Sekolah-sekolah di wilayah Kyiv dan Lviv termasuk di antara mereka yang menyambut siswa kembali ke ruang kelas Kamis waktu setempat, termasuk lebih dari 7.300 siswa terlantar yang terpaksa meninggalkan kampung halaman mereka.
Di lingkungan Irpin, utara Kyiv, yang masih menanggung bekas luka perang, dengan rumah-rumah yang hancur dan pagar serta dinding yang ditandai pecahan peluru, anak-anak kelas satu berbaris dengan penuh semangat untuk hari pertama kelas mereka di sekolah mereka yang baru direnovasi.
Dihantam misil pada hari-hari awal perang, Sekolah Irpin Nomor 17 dibangun kembali dengan bantuan UNICEF, bau samar cat baru masih tertinggal saat para siswa berjalan ke ruang kelas mereka bergandengan tangan.
“Tahun ini berbeda dengan yang lain. Kami berada dalam situasi perang,” kata guru kelas satu Olga Malyovana.
“Kami benar-benar khawatir tentang anak-anak dan keselamatan mereka, tetapi kami memperbaiki semua fasilitas, kami memiliki tempat berlindung.”
Urutan pertama hari itu adalah latihan evakuasi, dengan alarm kebakaran berbunyi dan semua anak berbaris untuk menuju ke tempat perlindungan bom bawah tanah atau area aman — dan tanpa jendela — di koridor.
Di Kramatorsk di wilayah Donetsk, tidak ada harapan bagi sekolah untuk membuka pintu mereka karena kota ini terus-menerus diserang sejak awal perang.

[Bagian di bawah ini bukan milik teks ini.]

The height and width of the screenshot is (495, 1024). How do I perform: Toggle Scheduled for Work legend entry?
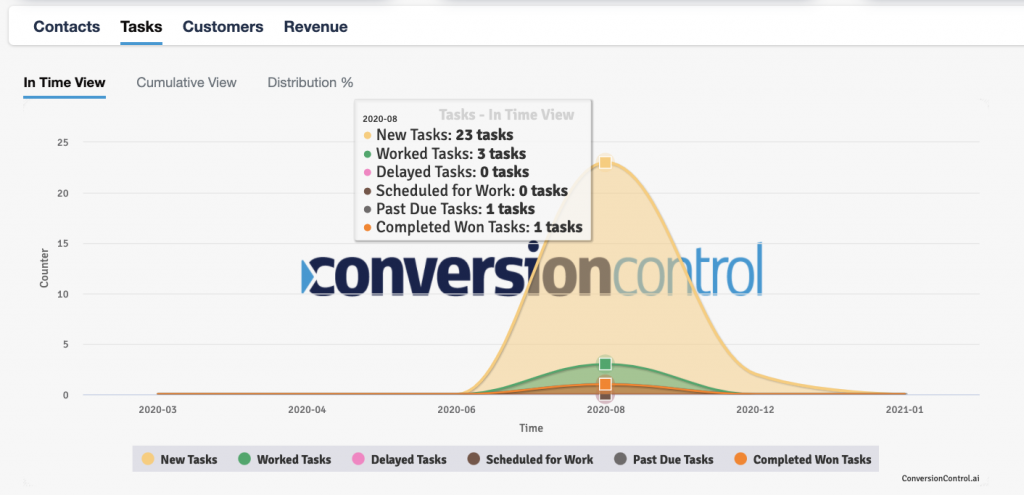click(539, 460)
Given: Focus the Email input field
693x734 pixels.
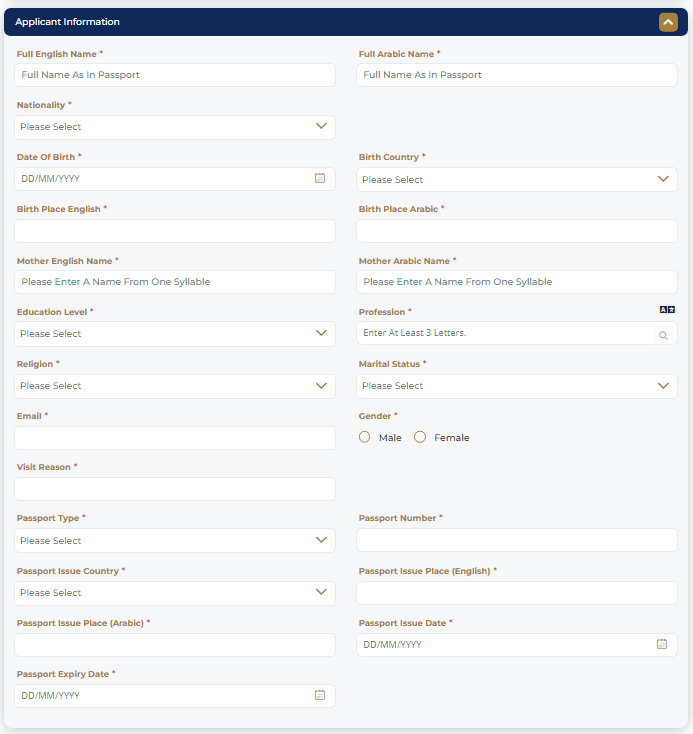Looking at the screenshot, I should point(175,438).
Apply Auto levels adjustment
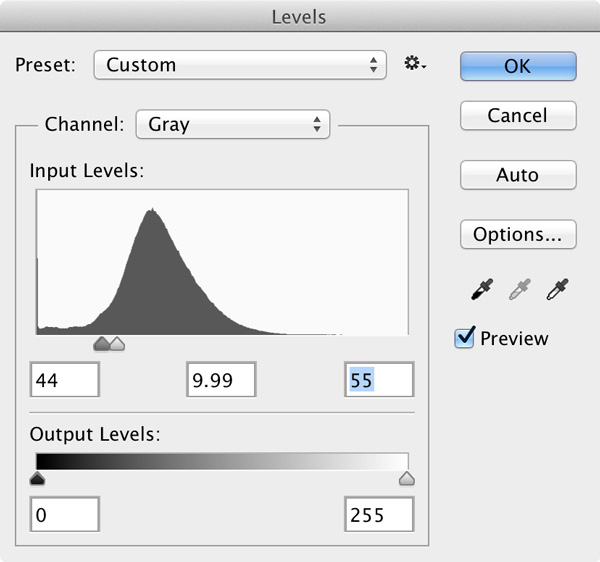600x562 pixels. tap(517, 175)
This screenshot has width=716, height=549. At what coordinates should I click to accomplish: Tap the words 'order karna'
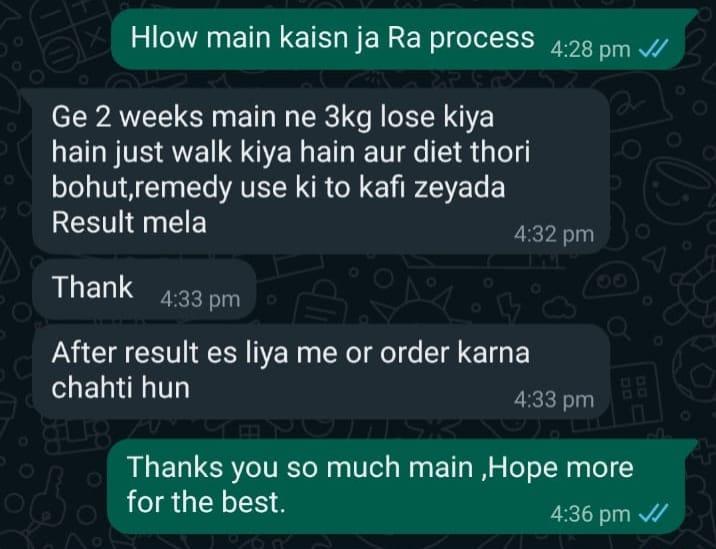[455, 353]
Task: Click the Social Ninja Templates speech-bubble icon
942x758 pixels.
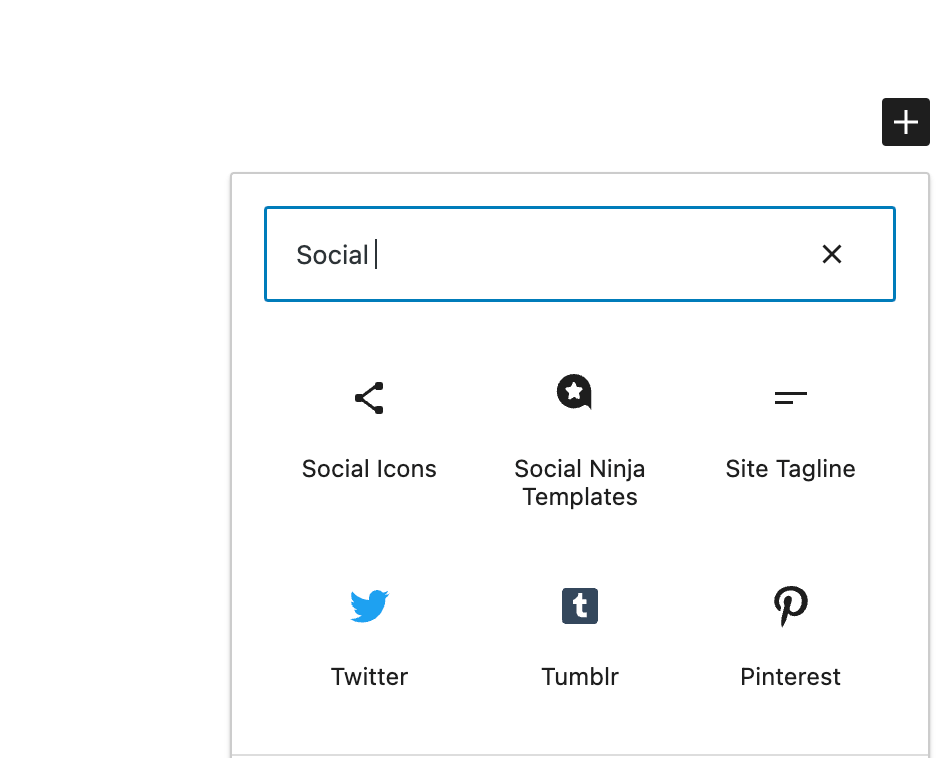Action: click(x=574, y=392)
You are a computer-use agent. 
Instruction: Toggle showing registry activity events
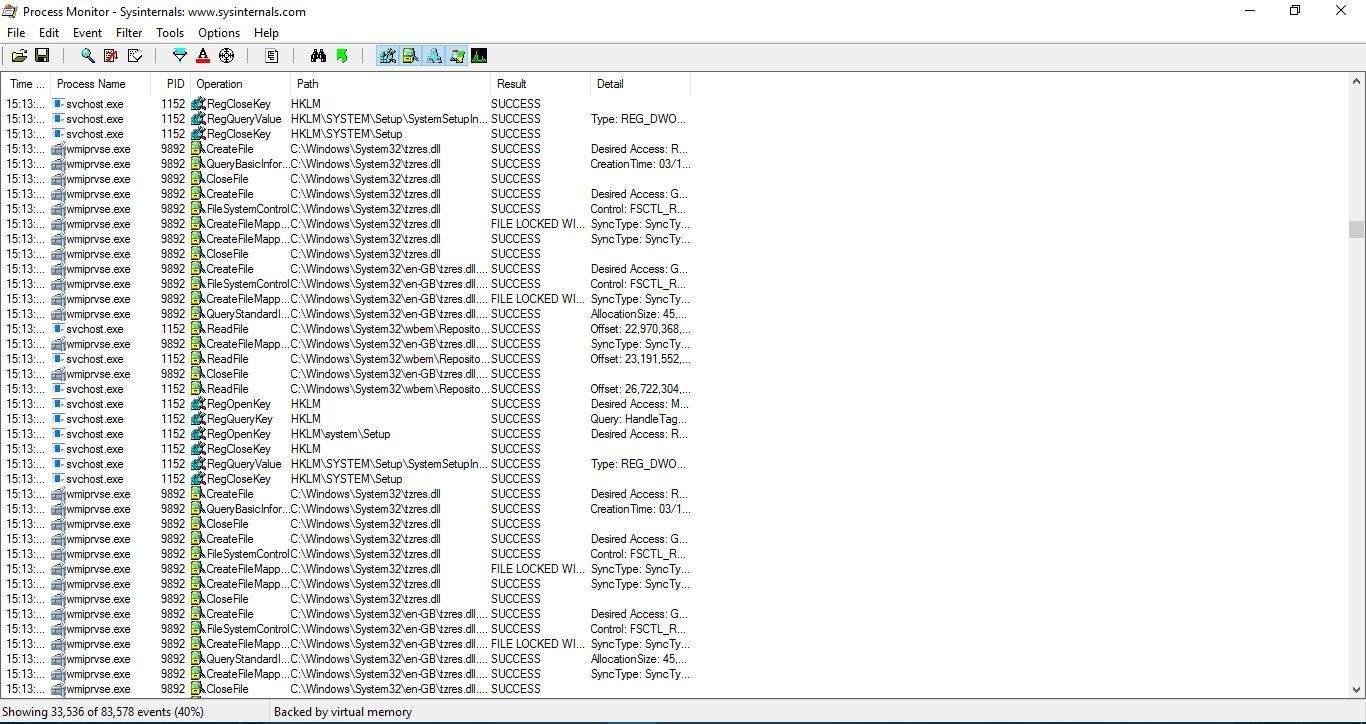(x=387, y=55)
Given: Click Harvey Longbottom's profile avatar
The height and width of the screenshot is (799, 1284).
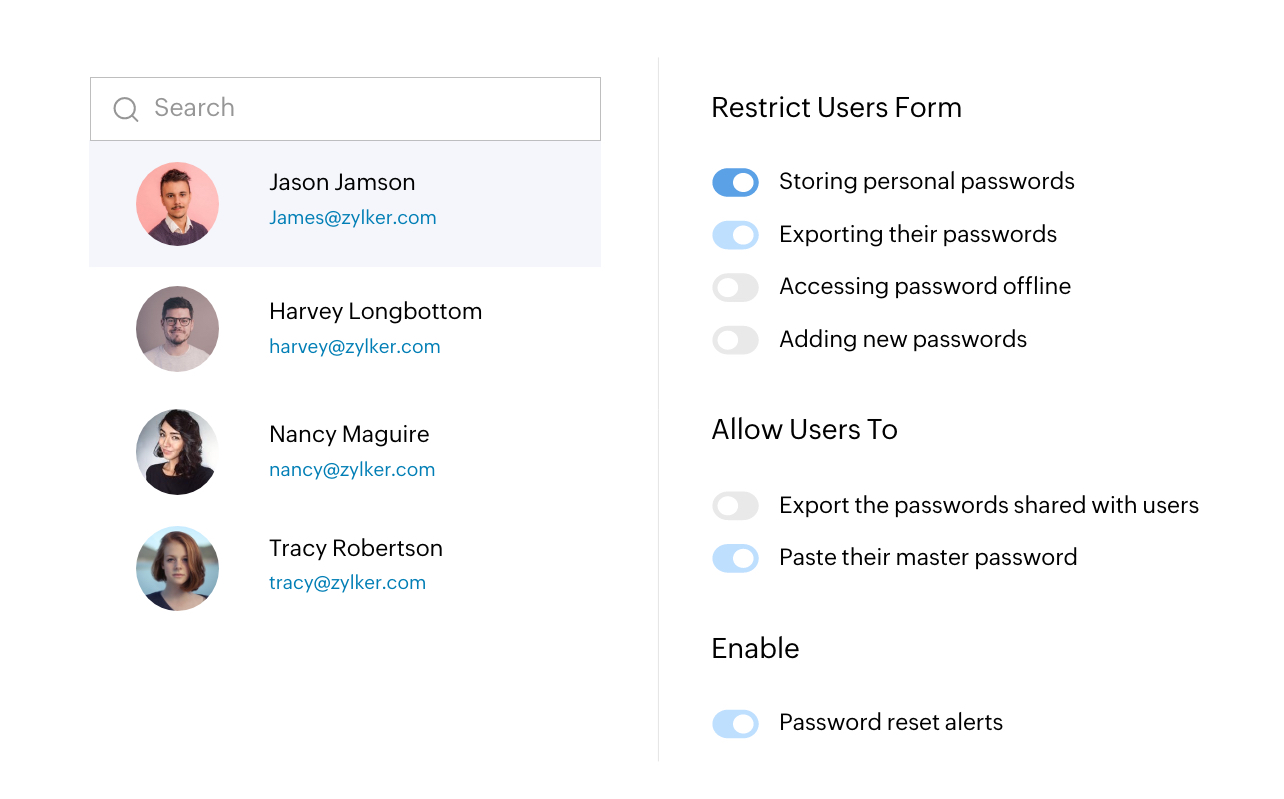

Di satu sekolah, ruang kelas satu sudah siap: meja, kursi, papan tulis yang bersih, alfabet dan angka yang tergantung di dinding. Satu-satunya hal yang hilang adalah para siswa.
Duduk di ruang kosong adalah Oleksandr Novikov, direktur sekolah selama 12 tahun dan seorang guru selama lebih dari 20 tahun.
“Sangat menyedihkan, sangat tidak menyenangkan merasa datang ke sekolah kosong,” katanya. “Tidak akan ada anak yang tertawa di sekolah.”
Sementara Ukraina mencoba mempertahankan diri dari invasi Rusia, Novikov memimpikan masa-masa yang lebih baik.
"Saya ingin bel pertama yang nyata, pertemuan nyata dengan anak-anak dan guru, pelajaran nyata, ketika mata memandang Anda dengan inspirasi, kepercayaan dan keinginan untuk mendengar sesuatu yang baru, untuk mempelajari sesuatu yang baru."